The thing is, we don't actually "gain" these; rather, we recover them. You see, we were originally happy, free, and at peace. It was only after we added something unnecessary that we became unhappy. What is that "something"?
The Buddha put it very clearly and simply:
"The root of suffering is attachment."
It's only after we added attachments to our mind that we started feeling chained, heavy, and stressed. Therefore, the key to happiness, freedom, and peace is not to add more to our lives, but rather to let go of the attachments in our mind. This is something anyone can do. It does not require money, power, or talent. I sure wish I had known about this earlier in my life…That would've prevented so much unnecessary suffering!
What Is Attachment?
Imagine clenching on to something tightly and not letting it loose from your grip.
Do you feel happy, relaxed, and at ease? Attachment is when we clench tightly to something in our mind and refuse to let go. The result? We feel uptight, stressed, and anxious. We become stubborn, self-centered, and irrational.

[Records from a data source]
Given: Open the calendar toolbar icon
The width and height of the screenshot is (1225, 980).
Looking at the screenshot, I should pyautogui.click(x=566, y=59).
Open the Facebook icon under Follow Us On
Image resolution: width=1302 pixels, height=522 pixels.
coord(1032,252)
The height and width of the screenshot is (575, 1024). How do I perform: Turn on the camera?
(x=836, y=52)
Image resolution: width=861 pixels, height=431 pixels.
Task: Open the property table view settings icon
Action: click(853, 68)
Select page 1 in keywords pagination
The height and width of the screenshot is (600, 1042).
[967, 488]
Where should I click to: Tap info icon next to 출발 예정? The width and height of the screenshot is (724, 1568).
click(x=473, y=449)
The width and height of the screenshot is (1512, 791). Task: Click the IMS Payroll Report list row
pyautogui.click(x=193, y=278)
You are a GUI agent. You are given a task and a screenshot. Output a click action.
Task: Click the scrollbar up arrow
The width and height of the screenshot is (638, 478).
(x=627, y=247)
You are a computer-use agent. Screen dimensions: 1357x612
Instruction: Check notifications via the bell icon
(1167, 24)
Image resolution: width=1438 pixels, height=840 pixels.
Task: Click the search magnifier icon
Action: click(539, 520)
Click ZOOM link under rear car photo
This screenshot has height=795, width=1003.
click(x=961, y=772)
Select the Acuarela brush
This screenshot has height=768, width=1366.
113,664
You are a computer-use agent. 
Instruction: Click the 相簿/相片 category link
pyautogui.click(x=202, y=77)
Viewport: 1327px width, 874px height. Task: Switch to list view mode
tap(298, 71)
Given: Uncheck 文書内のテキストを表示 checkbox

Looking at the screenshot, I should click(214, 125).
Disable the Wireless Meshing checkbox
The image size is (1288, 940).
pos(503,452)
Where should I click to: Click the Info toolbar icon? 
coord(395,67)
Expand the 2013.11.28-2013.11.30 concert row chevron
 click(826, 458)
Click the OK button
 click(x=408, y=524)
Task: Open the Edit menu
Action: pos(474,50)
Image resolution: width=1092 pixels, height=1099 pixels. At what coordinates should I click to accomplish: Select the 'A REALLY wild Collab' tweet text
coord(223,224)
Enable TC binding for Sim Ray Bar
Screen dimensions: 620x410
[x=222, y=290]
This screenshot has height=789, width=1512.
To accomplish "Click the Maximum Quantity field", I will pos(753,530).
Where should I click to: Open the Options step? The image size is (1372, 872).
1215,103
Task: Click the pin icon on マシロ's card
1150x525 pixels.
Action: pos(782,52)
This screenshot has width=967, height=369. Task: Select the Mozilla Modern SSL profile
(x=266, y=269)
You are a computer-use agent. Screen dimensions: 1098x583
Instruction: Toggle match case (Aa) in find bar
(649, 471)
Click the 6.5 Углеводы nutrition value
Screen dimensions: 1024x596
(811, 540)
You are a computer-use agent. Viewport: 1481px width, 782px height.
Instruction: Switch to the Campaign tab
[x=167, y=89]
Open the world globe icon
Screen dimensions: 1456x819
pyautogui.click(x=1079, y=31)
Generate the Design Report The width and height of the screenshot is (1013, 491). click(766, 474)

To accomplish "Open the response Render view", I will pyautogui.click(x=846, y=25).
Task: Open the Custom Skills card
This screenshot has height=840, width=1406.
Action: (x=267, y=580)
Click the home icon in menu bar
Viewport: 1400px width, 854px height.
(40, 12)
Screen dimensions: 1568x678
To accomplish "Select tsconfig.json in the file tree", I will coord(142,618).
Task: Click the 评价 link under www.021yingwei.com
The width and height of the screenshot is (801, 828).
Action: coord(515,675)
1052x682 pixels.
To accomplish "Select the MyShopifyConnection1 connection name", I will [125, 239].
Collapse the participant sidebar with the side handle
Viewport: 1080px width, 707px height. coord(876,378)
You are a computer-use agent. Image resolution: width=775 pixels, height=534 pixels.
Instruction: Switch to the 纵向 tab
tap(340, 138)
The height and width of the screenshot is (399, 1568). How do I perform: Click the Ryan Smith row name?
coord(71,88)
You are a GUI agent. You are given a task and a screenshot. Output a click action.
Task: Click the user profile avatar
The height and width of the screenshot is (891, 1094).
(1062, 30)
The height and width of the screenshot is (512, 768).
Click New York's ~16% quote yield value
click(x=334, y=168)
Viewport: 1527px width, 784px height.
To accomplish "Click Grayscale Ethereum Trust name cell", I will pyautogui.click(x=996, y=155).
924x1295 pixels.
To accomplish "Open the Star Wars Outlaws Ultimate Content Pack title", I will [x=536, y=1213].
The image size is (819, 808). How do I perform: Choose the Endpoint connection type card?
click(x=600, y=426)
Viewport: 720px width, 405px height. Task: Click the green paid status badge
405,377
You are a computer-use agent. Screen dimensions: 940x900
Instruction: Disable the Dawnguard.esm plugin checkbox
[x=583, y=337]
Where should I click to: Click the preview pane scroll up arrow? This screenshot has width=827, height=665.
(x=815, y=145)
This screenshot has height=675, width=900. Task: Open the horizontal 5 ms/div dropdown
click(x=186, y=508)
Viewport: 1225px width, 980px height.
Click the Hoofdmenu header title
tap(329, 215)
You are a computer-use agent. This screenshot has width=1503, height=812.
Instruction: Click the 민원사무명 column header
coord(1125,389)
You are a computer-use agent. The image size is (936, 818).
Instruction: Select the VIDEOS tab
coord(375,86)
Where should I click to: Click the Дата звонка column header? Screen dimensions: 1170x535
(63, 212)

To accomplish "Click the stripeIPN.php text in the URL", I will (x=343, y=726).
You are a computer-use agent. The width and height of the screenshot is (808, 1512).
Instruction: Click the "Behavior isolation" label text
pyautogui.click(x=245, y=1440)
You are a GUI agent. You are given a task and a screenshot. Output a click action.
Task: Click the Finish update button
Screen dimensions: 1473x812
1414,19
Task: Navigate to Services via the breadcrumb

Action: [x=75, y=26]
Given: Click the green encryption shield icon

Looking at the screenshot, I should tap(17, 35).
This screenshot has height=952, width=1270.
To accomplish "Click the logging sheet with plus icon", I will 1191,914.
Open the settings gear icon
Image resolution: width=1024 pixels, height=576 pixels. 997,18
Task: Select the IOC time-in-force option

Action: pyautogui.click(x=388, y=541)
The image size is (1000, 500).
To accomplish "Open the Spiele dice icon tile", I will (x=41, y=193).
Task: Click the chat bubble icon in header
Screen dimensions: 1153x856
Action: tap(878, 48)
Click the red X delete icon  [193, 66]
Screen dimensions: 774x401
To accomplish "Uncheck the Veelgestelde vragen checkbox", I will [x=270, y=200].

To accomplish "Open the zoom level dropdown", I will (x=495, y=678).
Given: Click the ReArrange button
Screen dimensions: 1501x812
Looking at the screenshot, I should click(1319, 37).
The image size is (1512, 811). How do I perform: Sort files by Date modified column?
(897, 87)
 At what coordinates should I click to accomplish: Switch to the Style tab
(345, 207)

__Prompt 1__. In the passage on attachment, what things does letting go of attachments not require? List them all.
__Prompt 2__. From the passage on attachment, pull out the part that begins at the words "Do you feel" and stops after the words "self-centered, and irrational.".
The records have nothing to do with what comes next.

__Problem solution 1__. Money, power, talent

__Problem solution 2__.
Do you feel happy, relaxed, and at ease? Attachment is when we clench tightly to something in our mind and refuse to let go. The result? We feel uptight, stressed, and anxious. We become stubborn, self-centered, and irrational.